[Stored entries]
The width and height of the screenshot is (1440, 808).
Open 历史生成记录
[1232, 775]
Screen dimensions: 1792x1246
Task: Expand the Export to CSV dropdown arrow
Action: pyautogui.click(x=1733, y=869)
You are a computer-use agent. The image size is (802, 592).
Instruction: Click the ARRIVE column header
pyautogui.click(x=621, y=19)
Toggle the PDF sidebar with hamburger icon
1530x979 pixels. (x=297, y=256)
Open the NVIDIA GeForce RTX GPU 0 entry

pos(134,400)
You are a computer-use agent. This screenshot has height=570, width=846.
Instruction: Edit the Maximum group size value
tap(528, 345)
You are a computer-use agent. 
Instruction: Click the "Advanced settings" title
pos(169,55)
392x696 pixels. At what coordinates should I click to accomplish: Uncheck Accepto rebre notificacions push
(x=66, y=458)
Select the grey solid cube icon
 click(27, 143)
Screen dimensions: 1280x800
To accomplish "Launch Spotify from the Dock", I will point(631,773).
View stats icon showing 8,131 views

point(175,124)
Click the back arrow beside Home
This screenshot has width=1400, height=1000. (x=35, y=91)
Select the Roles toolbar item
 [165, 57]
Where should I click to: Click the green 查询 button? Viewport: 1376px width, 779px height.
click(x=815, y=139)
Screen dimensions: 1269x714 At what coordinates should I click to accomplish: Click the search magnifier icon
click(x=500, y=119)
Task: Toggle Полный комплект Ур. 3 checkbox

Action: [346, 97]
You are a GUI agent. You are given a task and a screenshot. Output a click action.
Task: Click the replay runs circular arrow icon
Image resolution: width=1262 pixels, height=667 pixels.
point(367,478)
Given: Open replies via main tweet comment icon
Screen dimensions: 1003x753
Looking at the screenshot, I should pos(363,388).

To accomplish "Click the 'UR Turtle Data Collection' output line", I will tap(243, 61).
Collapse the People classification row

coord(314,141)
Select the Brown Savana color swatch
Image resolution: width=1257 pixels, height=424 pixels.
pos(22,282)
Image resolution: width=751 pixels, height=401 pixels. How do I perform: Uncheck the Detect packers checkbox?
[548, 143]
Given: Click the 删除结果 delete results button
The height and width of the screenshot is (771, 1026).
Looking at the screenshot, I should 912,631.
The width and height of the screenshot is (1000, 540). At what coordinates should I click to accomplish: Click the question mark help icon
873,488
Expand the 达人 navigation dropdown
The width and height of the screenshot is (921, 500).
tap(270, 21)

(Instructions for the task): Where the word "computer" shows up in a line of the entries above, copy that line.

(Answer space):
You are a computer-use agent. The image size is (802, 592).
You are a computer-use agent. This screenshot has height=570, width=846.
You are a computer-use agent. 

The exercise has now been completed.